Growing and sustaining a successful business requires a good network of contacts – and a good way to get your contact information to them! Anywhere you go that you encounter others – conferences, meetings, luncheons, even in line at your local grocery store – can hold the potential to network and make new contacts. Having an effective business card that showcases the right information, can mean the difference between making a new customer or adding to your local landfill. Remember these tips for effective business cards when designing your next business card project.
Consider the Purpose of a Business Card
Remember, a business card is created and used to share your contact information with others. But, it can also be used as a selling or marketing tool, to strengthen brand awareness, to drum up new business, or to share information about you and your company. Before setting out to design your business card (or a business card for your client) determine what your main purpose of the card is and go from there.
Keep Common Business Card Storage Methods in Mind
Business cards are commonly stored a number of ways – in a Rolodex on someone’s desk, in a business card binder or holder, or digitally with the use of a business card scanner. Your business card design should keep these common storage methods in mind. While using an unusual shape or size for your card can be memorable and creative, it can sometimes defeat the purpose of the card itself, by making it impossible to store using common methods.

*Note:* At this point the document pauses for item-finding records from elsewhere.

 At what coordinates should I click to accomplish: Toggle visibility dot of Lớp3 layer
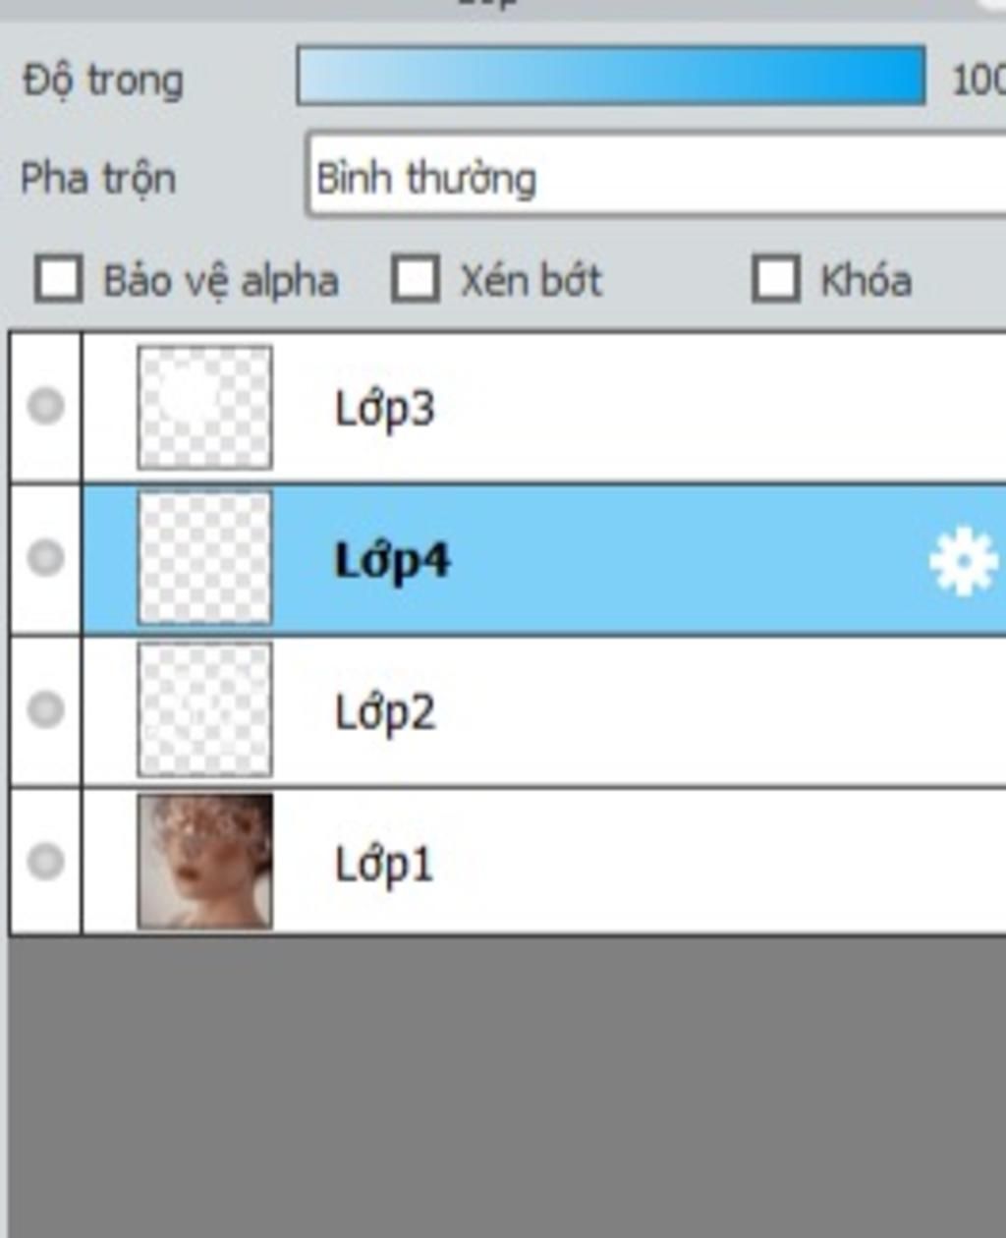(45, 406)
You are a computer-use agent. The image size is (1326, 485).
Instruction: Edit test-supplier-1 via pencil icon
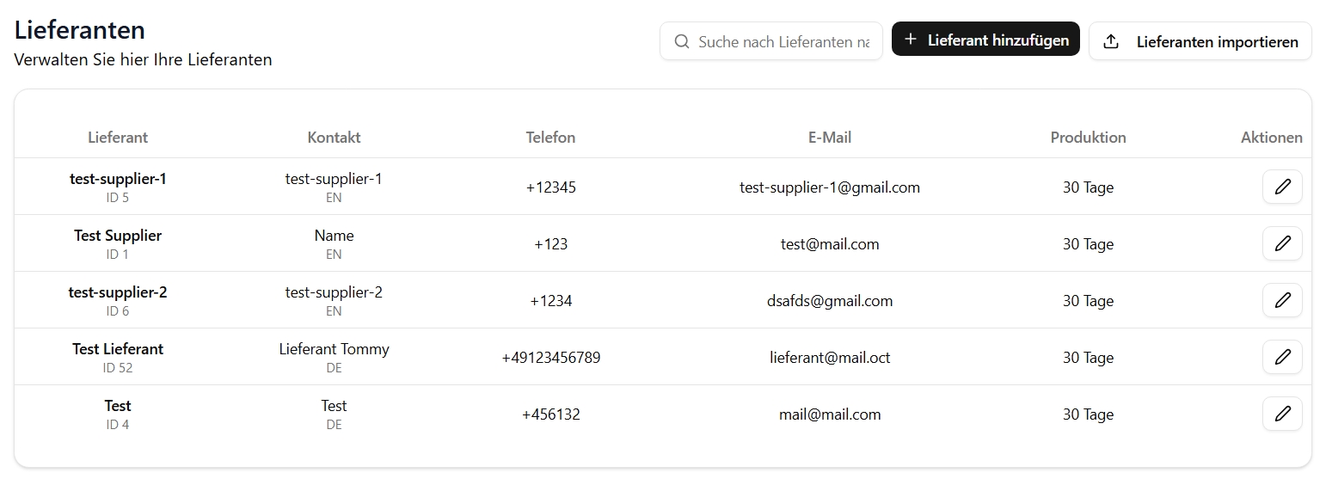[1282, 187]
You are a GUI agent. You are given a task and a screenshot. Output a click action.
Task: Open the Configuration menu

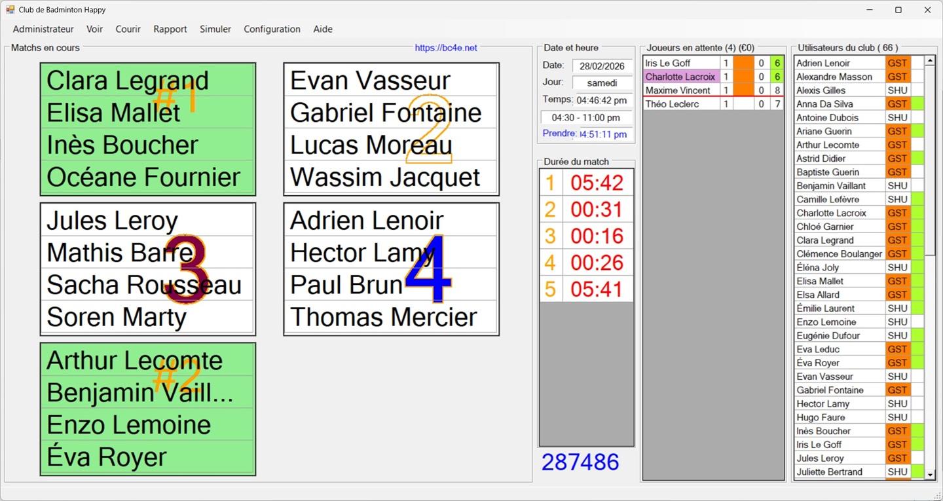pyautogui.click(x=272, y=29)
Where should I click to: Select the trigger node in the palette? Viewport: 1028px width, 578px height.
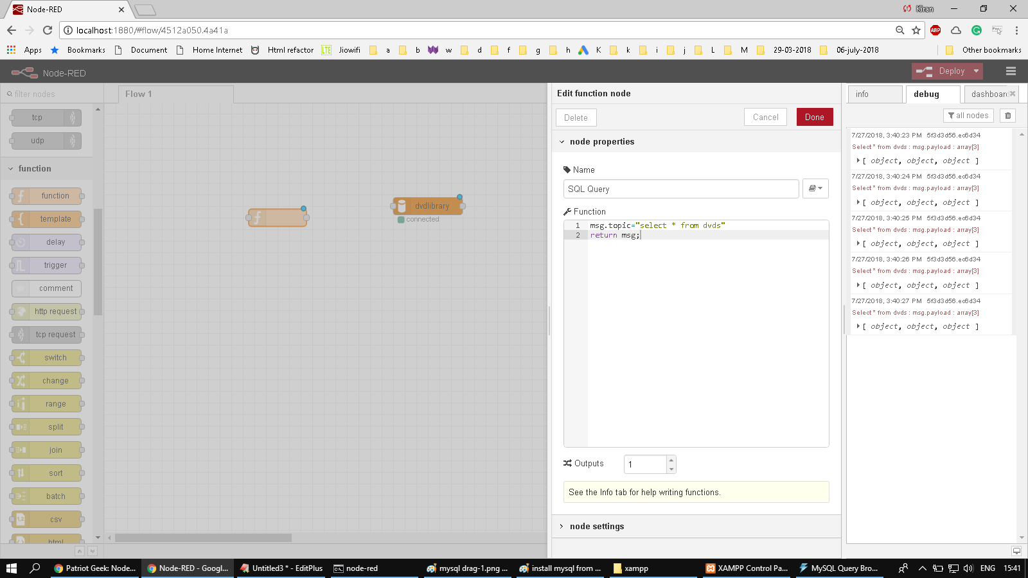[x=46, y=265]
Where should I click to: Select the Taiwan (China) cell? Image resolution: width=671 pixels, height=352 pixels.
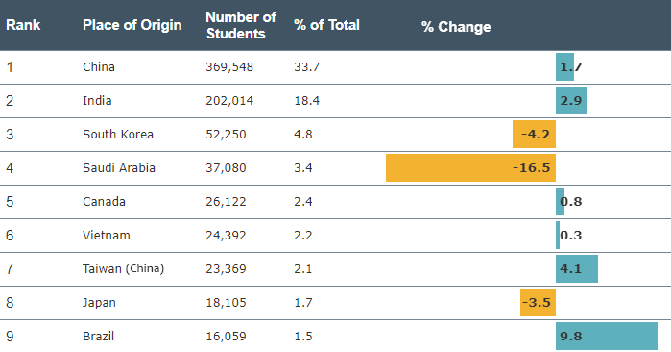point(123,269)
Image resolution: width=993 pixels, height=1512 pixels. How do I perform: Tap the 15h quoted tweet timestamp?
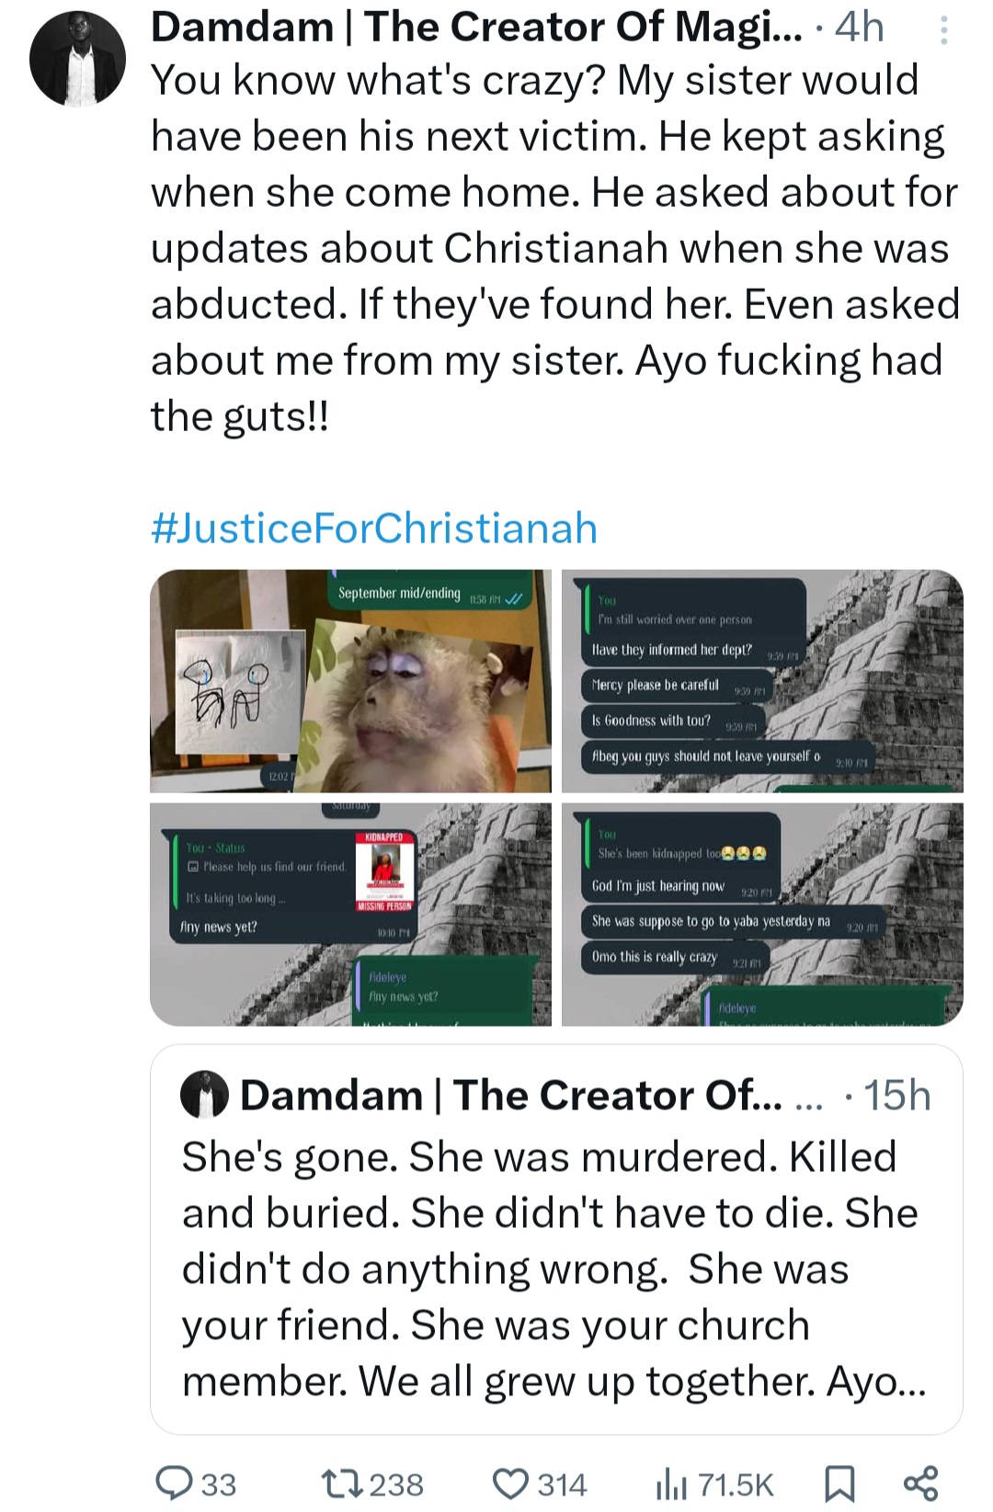click(x=896, y=1095)
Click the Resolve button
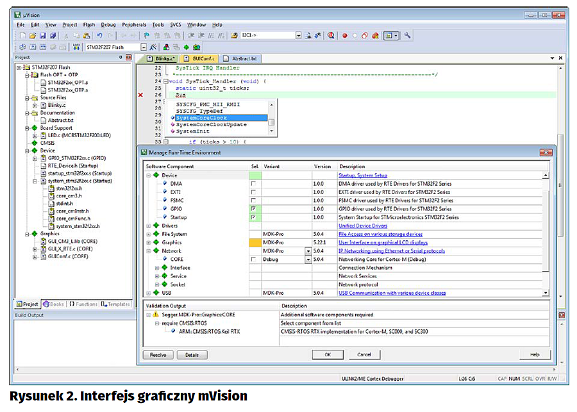 158,354

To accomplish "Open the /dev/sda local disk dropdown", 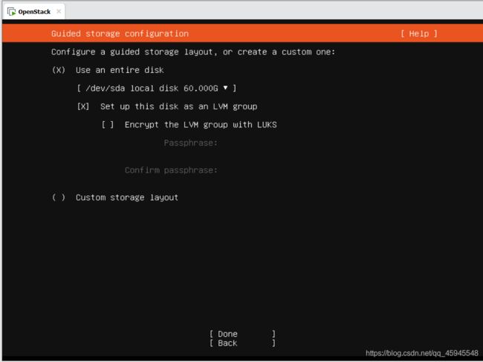I will coord(157,88).
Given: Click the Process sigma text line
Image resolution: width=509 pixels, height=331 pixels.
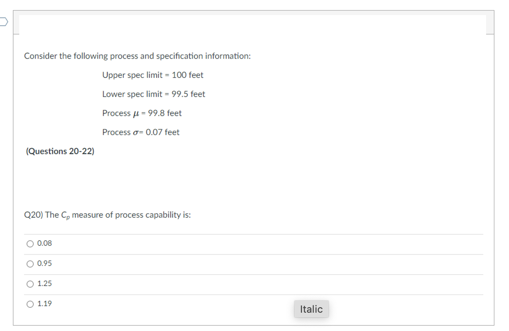Looking at the screenshot, I should click(141, 132).

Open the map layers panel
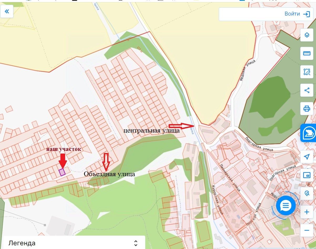(x=307, y=35)
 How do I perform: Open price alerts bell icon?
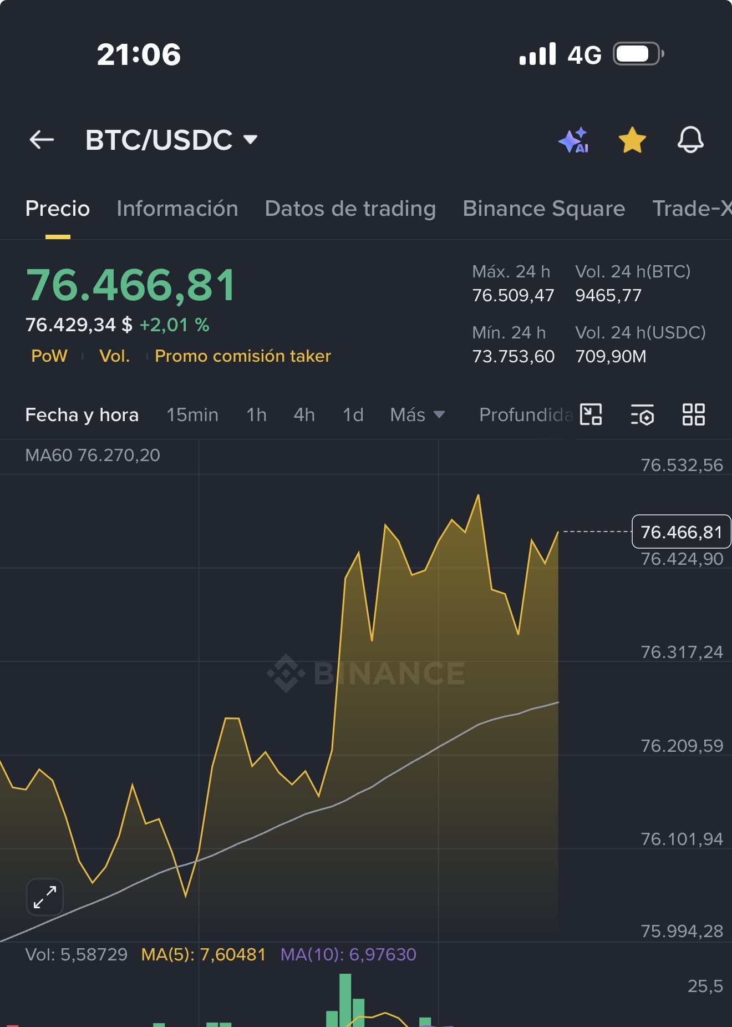pyautogui.click(x=690, y=140)
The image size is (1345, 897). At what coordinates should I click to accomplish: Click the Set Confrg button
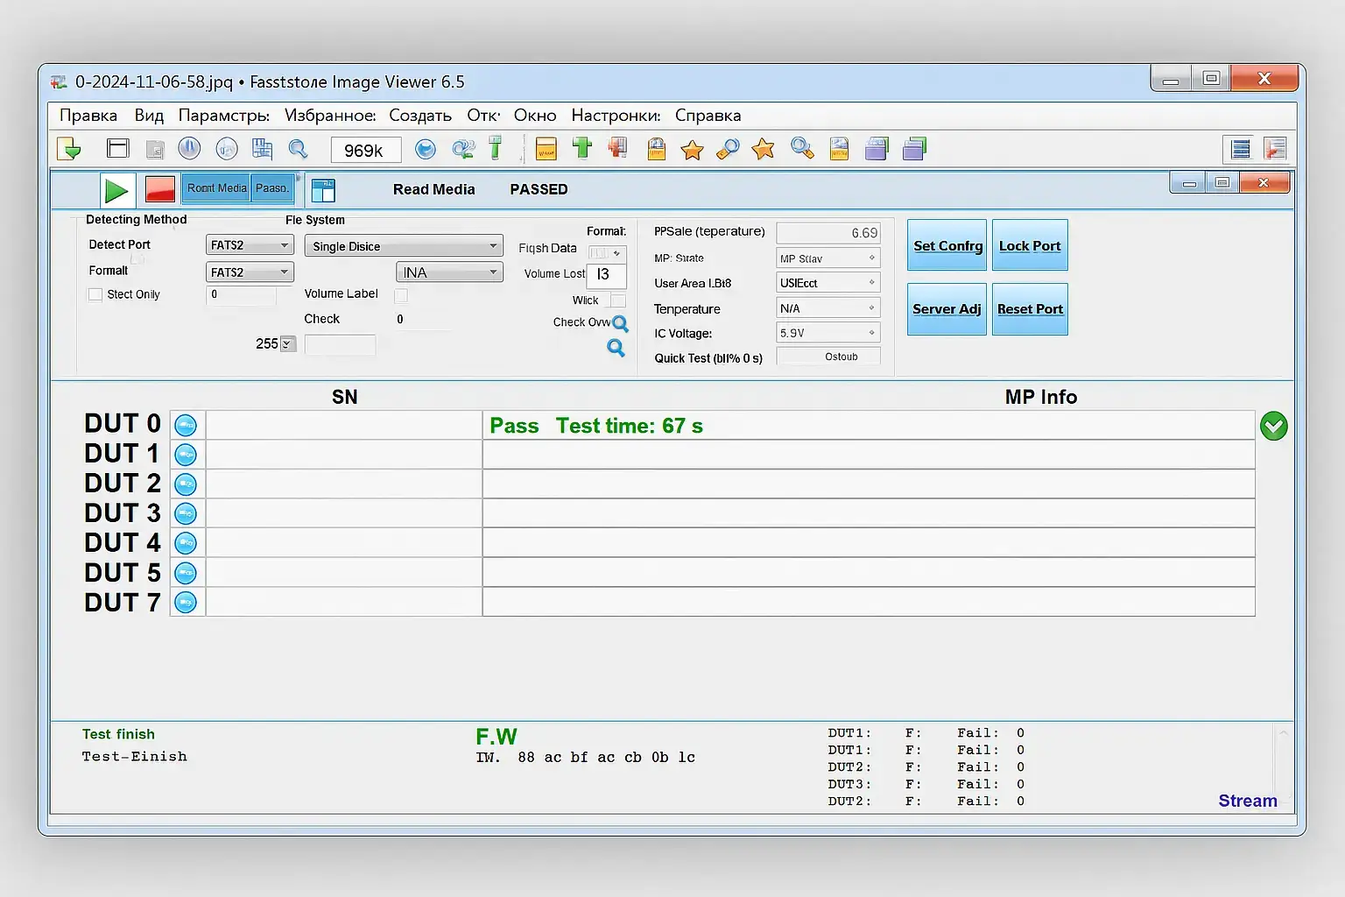pyautogui.click(x=947, y=245)
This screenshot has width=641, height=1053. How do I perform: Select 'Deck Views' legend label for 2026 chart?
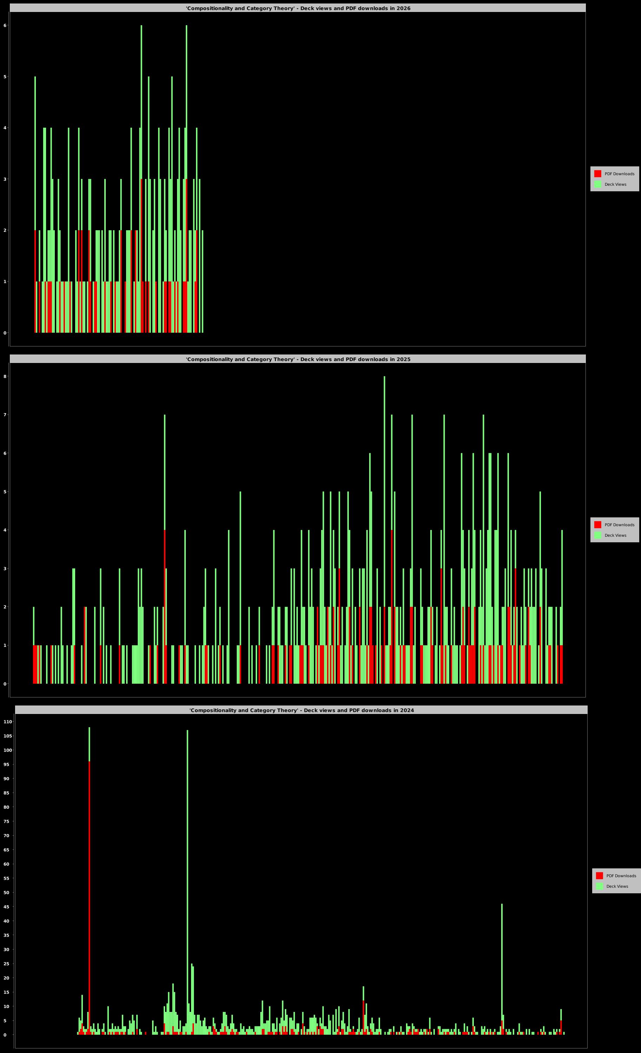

A card that is oversized, three dimensional, or an unusual shape won’t fit nicely in the rolodex or card holder, and certainly won’t fit through the business card scanner to be stored digitally.
Don’t Forget to Include All of the Basics
Potential customers will look to your business cards for basic information about you, your business, and how to contact you. If the basics they’re looking for aren’t available, or easy to find, they may go elsewhere. Be sure to include a name, title, company name or logo, address, phone number, fax number, email, and web address. A tagline can be another important element to include, but is not always necessary.
Make it Memorable!
Sometimes you only have seconds between meeting someone and handing them your card. You want a card that is memorable, that the recipient can recall in their mind and make a connection to you. Make your business card a conversation starter. Make it interesting to look at. Make them spend a few extra precious seconds looking it over and making those mental connections. Use colors, images, and fonts that are exciting and memorable – all while remaining relevant.
Give Your Design Some Color
With digital printing quickly overshadowing offset printing as the industry norm for business card production, it is now affordable to print full color, double-sided, ultra glossy and attractive cards. But, just because you can go over the top with design and color, doesn’t always mean it’s the right thing to do. Don’t let overly ambitious design get in the way of your business card’s purpose.
Make it Legible
Sometimes a business card contains a lot of information, several phone numbers, long email addresses or URLs, multiple names or addresses. While it may read well on your computer screen, print your new business card design at full size and make sure it reads well in person. Make sure everything is legible and easy to read – you don’t want your customers to need a magnifying glass in order to contact you!
Double – or rather – Triple Check Your Work!
A business card with transposed digits in the phone number is useless. A business card with a misspelled email address can make it impossible for a potential customer to contact you. Once you’ve finished your new business card design, triple check your work for mistakes. Ask another person to check it, too.
Of course, there are always exceptions and rules are meant to be broken, but keeping these tips in mind will make your next business card design project a success!